For those unfamiliar, the Eater Young Guns concept highlights a select group of stand-outs—professionals who are either under 30 or have been working in their field for less than five years—people who are redefining expectations and pushing culinary boundaries. The program’s emphasis is on innovation, leadership, and a fresh perspective, whether that comes through creative technique, a new take on service, or a commitment to sustainability and local sourcing. Seeing this kind of drive and ambition in kitchens from coast to coast is one of the most optimistic things about food right now.
After a call for nominations earlier in the year, I had the opportunity to serve on the committee that selected this year’s class. The nomination and selection process brings together a range of voices who see firsthand how emerging chefs and food professionals operate—executive chefs, restaurateurs, writers, and diners who pay attention. Together we look for people who demonstrate both strong fundamentals and a willingness to take risks: cooks who can execute consistently under pressure, but who also experiment with flavor, sourcing, and presentation in ways that make diners take notice.
What stood out to me during deliberations were examples of creativity applied with purpose. The most compelling candidates weren’t just experimenting for novelty’s sake; they showed thoughtful application of technique and an awareness of the larger culinary conversation. Some are reinterpreting regional traditions for modern diners. Others are focused on ingredient-driven menus that highlight seasonal and local producers. Many are also building stronger relationships with their communities—mentoring staff, sourcing responsibly, and designing dining experiences that reflect a clear point of view.
Being part of the selection committee was a reminder of how broad the definition of culinary leadership has become. It’s not limited to those standing over a stove. Young sommeliers, pastry chefs, restaurateurs, and bar directors all bring vital perspectives to the scene. The Class of 2013 represents a mix of roles and disciplines, each contributing in their own way to what diners experience when they sit down to eat. Talent like this signals a healthy, evolving industry—one that values both tradition and experimentation.
Recognition programs like Eater Young Guns matter because they put a spotlight on people who will shape the future of food. For the individuals selected, the attention can open doors: new opportunities, collaborations, and resources that help them expand their work.
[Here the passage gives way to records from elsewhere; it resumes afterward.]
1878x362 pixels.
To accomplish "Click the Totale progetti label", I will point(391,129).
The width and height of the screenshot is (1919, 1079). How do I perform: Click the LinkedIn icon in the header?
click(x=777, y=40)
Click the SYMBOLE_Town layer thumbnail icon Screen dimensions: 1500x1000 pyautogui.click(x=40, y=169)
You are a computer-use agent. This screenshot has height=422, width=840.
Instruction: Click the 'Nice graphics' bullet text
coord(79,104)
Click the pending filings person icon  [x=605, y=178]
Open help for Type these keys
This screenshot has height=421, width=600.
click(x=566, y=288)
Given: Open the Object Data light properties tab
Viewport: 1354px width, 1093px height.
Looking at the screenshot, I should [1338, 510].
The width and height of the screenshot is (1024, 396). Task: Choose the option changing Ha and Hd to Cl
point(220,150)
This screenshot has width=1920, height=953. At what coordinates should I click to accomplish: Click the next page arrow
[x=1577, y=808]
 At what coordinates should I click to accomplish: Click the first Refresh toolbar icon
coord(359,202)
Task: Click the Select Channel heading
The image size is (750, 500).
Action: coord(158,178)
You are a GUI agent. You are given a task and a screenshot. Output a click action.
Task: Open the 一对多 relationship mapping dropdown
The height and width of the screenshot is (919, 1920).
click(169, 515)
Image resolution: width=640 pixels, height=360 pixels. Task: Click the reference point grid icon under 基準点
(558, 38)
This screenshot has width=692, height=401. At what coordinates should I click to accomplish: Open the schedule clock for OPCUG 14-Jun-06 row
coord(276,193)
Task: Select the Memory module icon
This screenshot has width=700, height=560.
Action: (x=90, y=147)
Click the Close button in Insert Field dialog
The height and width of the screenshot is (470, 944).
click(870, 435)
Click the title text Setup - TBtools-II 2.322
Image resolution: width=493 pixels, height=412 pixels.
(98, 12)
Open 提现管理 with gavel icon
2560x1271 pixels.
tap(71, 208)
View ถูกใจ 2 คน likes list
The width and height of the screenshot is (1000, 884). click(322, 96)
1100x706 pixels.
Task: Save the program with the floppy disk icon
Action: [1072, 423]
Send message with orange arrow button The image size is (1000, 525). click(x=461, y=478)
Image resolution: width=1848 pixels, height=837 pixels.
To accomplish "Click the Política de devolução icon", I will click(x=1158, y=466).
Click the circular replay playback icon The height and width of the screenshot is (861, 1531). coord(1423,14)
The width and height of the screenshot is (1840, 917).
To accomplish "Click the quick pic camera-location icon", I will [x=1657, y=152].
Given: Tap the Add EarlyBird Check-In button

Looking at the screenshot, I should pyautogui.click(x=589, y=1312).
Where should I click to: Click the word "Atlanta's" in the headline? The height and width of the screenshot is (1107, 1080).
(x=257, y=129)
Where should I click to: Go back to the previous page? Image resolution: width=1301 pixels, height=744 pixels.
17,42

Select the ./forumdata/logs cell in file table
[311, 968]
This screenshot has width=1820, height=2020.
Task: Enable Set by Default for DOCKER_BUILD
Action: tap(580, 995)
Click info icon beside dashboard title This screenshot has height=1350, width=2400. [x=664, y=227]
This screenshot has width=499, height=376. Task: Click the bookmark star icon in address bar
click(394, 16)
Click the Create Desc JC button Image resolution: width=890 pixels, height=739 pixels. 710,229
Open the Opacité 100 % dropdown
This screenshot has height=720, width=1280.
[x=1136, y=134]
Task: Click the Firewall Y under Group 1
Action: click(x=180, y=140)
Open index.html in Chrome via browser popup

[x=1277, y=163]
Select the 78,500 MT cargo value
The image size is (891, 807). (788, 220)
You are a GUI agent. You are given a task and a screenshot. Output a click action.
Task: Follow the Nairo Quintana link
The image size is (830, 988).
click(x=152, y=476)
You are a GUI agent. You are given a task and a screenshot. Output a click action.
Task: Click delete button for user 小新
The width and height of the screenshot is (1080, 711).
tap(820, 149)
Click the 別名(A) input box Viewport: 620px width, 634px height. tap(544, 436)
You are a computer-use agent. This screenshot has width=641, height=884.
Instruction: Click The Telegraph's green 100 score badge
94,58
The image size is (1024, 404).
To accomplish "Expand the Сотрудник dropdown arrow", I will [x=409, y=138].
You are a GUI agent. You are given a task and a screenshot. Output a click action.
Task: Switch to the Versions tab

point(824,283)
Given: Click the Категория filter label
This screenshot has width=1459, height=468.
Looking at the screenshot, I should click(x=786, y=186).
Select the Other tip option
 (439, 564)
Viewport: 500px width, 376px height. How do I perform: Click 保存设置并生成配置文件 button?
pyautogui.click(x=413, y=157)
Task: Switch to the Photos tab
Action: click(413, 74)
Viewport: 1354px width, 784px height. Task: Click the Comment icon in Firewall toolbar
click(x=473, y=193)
For the broader food community, the list offers a way to track exciting trends and discover new places, techniques, and chefs worth following.
I left the committee meetings energized and curious. I cannot wait to see how this group grows in the coming years—what restaurants they open, the dishes they refine, and the conversations they spark about flavor, hospitality, and sustainability. If you pay attention to the Class of 2013, you’ll likely spot names and restaurants that matter in the years ahead.